My lousy performance at this event was partly inspired by sheer nervousness and partly by too many martinis for lunch; it was not enough that I had failed, but in their post-exam discussion with me on the matter I sat there crying—I must have been really drunk. One of the great anecdotes of the classics profession, I am told. I am inherently vicious enough a raconteur to appreciate its worth. In the fall of 1959 I journeyed once again from New Haven to Cambridge and there found the entire faculty sitting for the examination, which, before it started, the chair assured me I would pass, clearly aligning himself with the majority force in the department who did not take to Dow and his animosities. Pass I did, but the tension left me shaken, and by the following spring I entered the psychiatric ward of Grace–New Haven Hospital for a two-week recuperative stay, suffering from severe depression.
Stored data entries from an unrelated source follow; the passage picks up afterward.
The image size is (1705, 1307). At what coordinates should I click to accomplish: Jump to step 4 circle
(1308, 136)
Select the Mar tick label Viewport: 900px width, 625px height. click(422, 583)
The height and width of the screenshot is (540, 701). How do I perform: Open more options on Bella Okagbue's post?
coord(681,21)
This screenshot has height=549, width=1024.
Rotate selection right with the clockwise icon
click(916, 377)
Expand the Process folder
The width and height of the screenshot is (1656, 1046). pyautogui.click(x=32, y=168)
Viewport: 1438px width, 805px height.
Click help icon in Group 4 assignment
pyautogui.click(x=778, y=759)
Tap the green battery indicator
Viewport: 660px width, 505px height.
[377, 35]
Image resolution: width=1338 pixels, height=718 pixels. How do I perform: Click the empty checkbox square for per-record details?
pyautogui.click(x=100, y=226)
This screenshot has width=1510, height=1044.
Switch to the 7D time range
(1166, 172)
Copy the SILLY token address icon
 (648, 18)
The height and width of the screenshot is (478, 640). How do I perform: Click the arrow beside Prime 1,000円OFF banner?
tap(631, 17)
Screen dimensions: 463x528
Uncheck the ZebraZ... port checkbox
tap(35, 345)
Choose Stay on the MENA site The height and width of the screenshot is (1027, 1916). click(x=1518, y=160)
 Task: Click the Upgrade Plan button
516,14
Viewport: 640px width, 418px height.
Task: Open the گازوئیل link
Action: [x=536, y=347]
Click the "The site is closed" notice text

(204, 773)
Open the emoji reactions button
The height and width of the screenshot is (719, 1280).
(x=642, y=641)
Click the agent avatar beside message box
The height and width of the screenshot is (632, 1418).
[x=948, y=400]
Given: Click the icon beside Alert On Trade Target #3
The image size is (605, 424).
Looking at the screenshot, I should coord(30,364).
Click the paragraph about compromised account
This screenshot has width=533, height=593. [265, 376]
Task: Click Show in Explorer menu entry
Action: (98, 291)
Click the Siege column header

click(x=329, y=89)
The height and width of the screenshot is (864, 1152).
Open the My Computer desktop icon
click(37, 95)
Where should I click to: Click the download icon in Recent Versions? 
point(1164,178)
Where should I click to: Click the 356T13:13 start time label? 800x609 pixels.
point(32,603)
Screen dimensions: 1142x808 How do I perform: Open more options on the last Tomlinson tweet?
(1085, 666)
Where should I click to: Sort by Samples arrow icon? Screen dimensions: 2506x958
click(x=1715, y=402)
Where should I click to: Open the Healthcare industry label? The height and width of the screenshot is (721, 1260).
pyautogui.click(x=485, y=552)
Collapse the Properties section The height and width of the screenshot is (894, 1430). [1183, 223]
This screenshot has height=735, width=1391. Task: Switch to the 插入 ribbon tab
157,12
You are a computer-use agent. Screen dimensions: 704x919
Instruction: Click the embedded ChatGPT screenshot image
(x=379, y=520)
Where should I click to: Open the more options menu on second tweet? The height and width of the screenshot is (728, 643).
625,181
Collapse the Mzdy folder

I have nothing but grim memories of Harvard University and its Classics Department, but I owe the institution the incomparable glory and status that comes from brandishing a Harvard PhD on my curriculum vitae or in conversation, plus, during the thirty years I spent in Cambridge later on, the chance to swim in the superb Blodgett Pool at the reduced fee offered alumni, and then the crown jewel of my Harvard experience, a yearly pass to the Widener Library, the use of which through the years makes up for any indignity or other horror that I might have sustained.